Today I’m looking at the next Leetcode July Challenge problem, Same Tree. This problem presents us with the roots of two binary trees and asks us to return whether the two trees are the same, where sameness reflects an identical tree structure as well as identical node values between the two trees. A couple of algorithms immediately come to mind, primarily depth-first and breadth-first search. The tricky bit will be to make sure we’re searching the two trees simultaneously. My initial instinct is typically not to reach for a recursive algorithm, but the recursive dfs in this instance is very simple, so we’ll start there before moving on to an iterative approach.

bool isSameTreeRecursiveDFS(TreeNode* a, TreeNode* b) {
   if(!a || !b) return !a && !b;
   return a->val == b->val 
	  && isSameTree(a->left, b->left) 
	  && isSameTree(a->right, b->right);
}

Simple, concise, and useful. That’s what recursion is good at! That quick work is useful for clearly writing out the base cases for sameness in this problem:

  1. If either node is null, they should both be null.
  2. If neither node is null, their values should be equal.
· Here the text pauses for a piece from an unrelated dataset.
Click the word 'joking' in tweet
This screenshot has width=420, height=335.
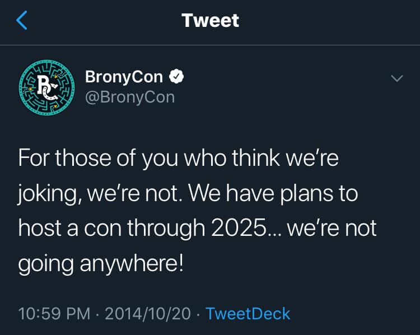[48, 194]
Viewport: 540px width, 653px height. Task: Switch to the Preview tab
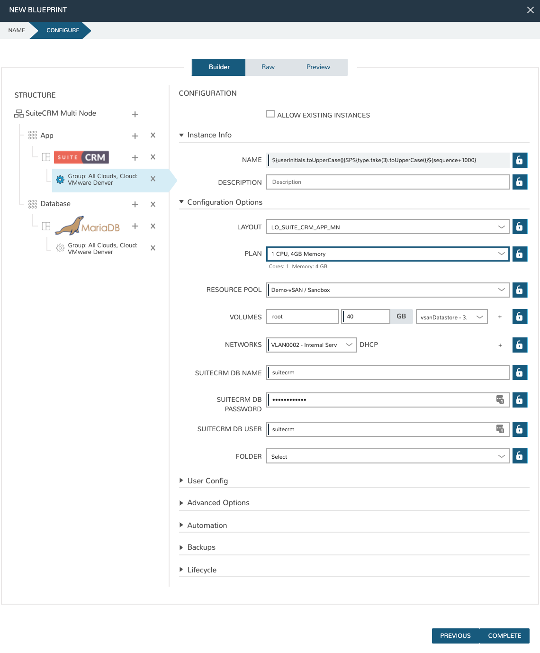(x=318, y=67)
Great, now we can write the typical iterative depth-first and breadth-first algorithms and plug in those base case checks. We’ll handle keeping the two trees in sync similarly to how the recursive algorithm does, by pushing the nodes to our data structure as a pair.

// Breadth-first search
bool isSameTreeBFS(TreeNode* a, TreeNode* b) {
   queue<pair<TreeNode*,TreeNode*>> q;
   q.push({a, b});
   
   while(!q.empty()) {
	  auto [aNode, bNode] = q.front();
	  q.pop();
	 
	  // the exclusive or: returns true if aNode is null and bNode isn't, or vice versa.
	  if(!aNode ^ !bNode) return false;
	  if(aNode && bNode) {
		 if(aNode->val != bNode->val) return false;
		 q.push({aNode->left, bNode->left});
		 q.push({aNode->right, bNode->right});
	  }  
   }
   return true;
}
// Depth-first search
bool isSameTreeDFS(TreeNode* a, TreeNode* b) {
   stack<pair<TreeNode*,TreeNode*>> s;
   s.push({a, b});
   
   while(!s.empty()) {
	  auto [aNode, bNode] = s.top();
	  s.pop();
	  
	  if(!aNode ^ !bNode) return false;
	  if(aNode && bNode) {
		 if(aNode->val != bNode->val) return false;
		 s.push({aNode->left, bNode->left});
		 s.push({aNode->right, bNode->right});
	  }  
   }
   return true;
}

This is a really great example of how easy it is to switch between the iterative dfs and bfs based entirely on the data structure we use. The choice between the two would be based largely around knowing some typical input patterns for optimizations of memory use. The breadth-first algorithm will have its worst case memory performance with a full binary tree requiring N/2, O(N), space and its best case performance for a completely unbalanced tree. This opposite is true for the stack-based depth-first search which will have its best case performance for a full binary tree requiring log N space, and its worst case memory performance, O(n), for a completely unbalanced tree. That was a great opportunity to get a clean look at those two important algorithms.